PERMINTAAN 1: Menurut tulisan tentang layanan BPJS Kesehatan, obat-obatan yang ditanggung BPJS dirumuskan dalam dokumen apa?
PERMINTAAN 2: Teruskan tulisan tentang layanan BPJS Kesehatan, mulai setelah kalimat terakhirnya.

BACAAN TERSEDIA:
------------------------------------

Oleh:
Emirza Erbayanthi, M.Pd
(Aktivis Muslimah dan Pemerhati Sosial)
Pasien BPJS Bontang banyak yang nunggak. Direktur RSUD Bontang mengatakan bahwa meskipun banyak pasien BPJS menunggak, pihaknya tetap berkomitmen untuk melayani masyarakat. Namun, situasi ini menjadi beban tersendiri bagi rumah sakit karena biaya pelayanan terus berjalan.
Menanggapi hal tersebut, anggota Komisi B DPRD menyarankan agar pasien BPJS mandiri yang menunggak mengubah status mereka menjadi peserta BPJS yang ditanggung oleh pemerintah. Namun, ia menekankan bahwa tunggakan sebelumnya tetap harus dilunasi, meskipun dengan cara dicicil. Dikutip dari kitamudamedia
Layanan Kesehatan ala Kapitalis
Mahalnya biaya kesehatan mempersulit masyarakat untuk mendapatkan pelayanan kesehatan terbaik. Walaupun pemerintah membuat program BPJS Kesehatan untuk memberikan pelayanan kesehatan, ternyata justru menimbulkan masalah. Ini terlihat dalam aturan BPJS yang berlaku.
Pertama, pasien BPJS tidak bisa langsung berobat ke rumah sakit sesuka hati. Mereka diwajibkan untuk memeriksa, mulai dari fasilitas kesehatan tingkat pertama dan jika tidak mampu ditangani baru bisa dirujuk.
Kedua, BPJS hanya menutupi penyakit-penyakit dan kondisi kegawatan tertentu di IGD, seperti serangan jantung, stroke, dan kejang, sedangkan batuk pilek tidak akan ditanggung.
Ketiga, minim ruang rawat inap. Hal ini dikeluhkan oleh pasien yang tidak mendapat kamar jika menggunakan BPJS, sedangkan pasien yang memilih umum bisa mendapatkan kamar. Artinya, pasien BPJS harus berebut kamar dengan banyak orang.
Keempat, obat-obatan yang ditanggung BPJS dirumuskan dalam Formularium Nasional. Untuk obat-obatan yang berkualitas, biasanya mahal dan tidak dalam tanggungan BPJS.
Sedihnya, walaupun iuran BPJS rutin dilunasi, tetapi kualitas pelayanan kesehatan belum sesuai harapan. Jadi, jangan bandingkan pelayanan BPJS dengan pembayaran pribadi atau asuransi swasta karena uang yang dikeluarkan berbeda.

------------------------------------

DATA TERCATAT:
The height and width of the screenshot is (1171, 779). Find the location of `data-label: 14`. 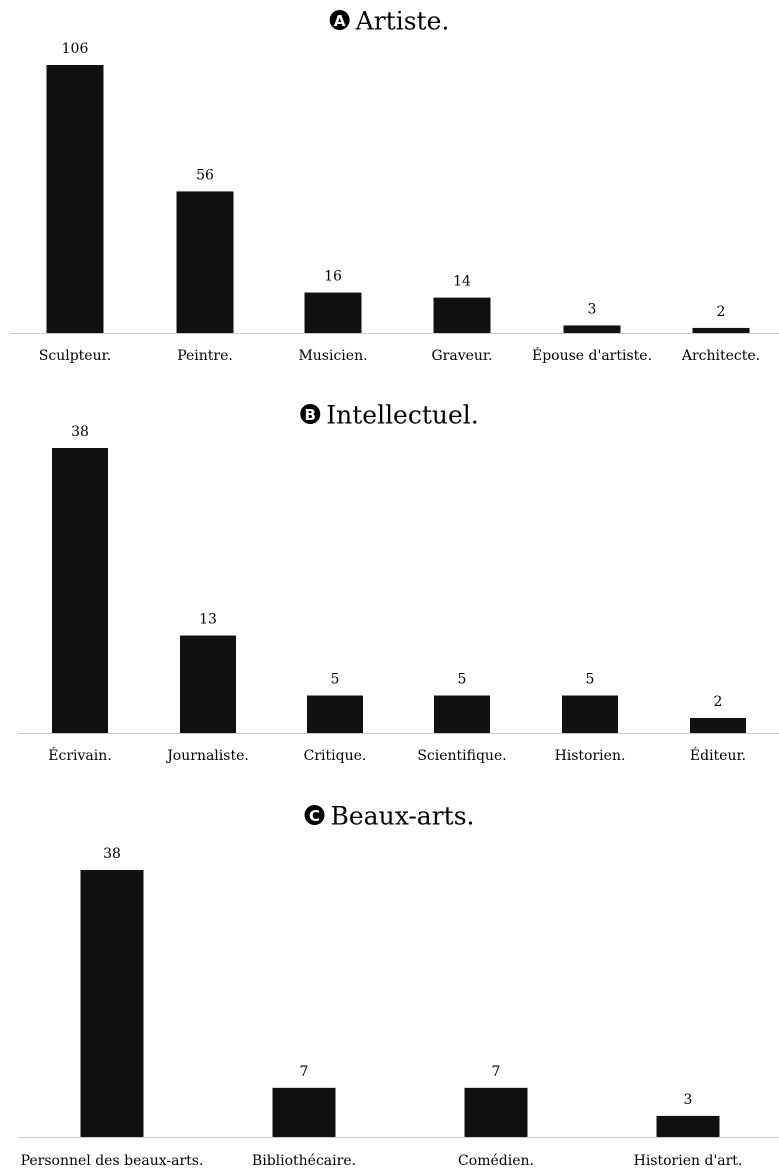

------------------------------------

BAGIAN JAWABAN 1: Formularium Nasional.

BAGIAN JAWABAN 2:
Kondisi seperti itulah yang terjadi ditengah-tengah masyarakat. Maka, dalam sistem kesehatan kapitalistik istilahnya “Anda akan memperoleh sesuai dengan apa yang Anda bayarkan”.
BPJS baik berupa iuran dari pemerintah atau perusahaan dan mandiri pembayarannya diambil dari PAD wilayah. Harusnya setiap layanan sama untuk semua masyarakat, tetapi nyatanya tetap saja minimalis.
Padahal Kaltim, khususnya di Bontang kaya akan SDAE yang merupakan kota industri. Maka seharusnya berkorelasi dengan layanan kesehatan maksimal dan gratis.
Jadi pantas saja orang berfikiran bahwa BPJS Kesehatan ialah korporasi yang menetapkan sejumlah ketentuan sesuai kepentingan bisnis. Bukan untuk kesembuhan dan keselamatan jiwa pasien.
Misal, pembayaran premi dengan sejumlah prasyaratnya sebagai pengaktifan kartu BPJS jika pelayanan kesehatan akan dibayarkan BPJS.
Menurut Doktor Biomedik Rini Syafri, konsep BPJS merupakan layanan berjenjang, tagihan casemix (INA CBGs), dan penggajian kapitasi (salah satu metode pembayaran yang dilakukan kepada penyedia layanan kesehatan primer). Konsep ini hanya mengedepankan logika bisnis, bukan kesehatan dan keselamatan jiwa pasien.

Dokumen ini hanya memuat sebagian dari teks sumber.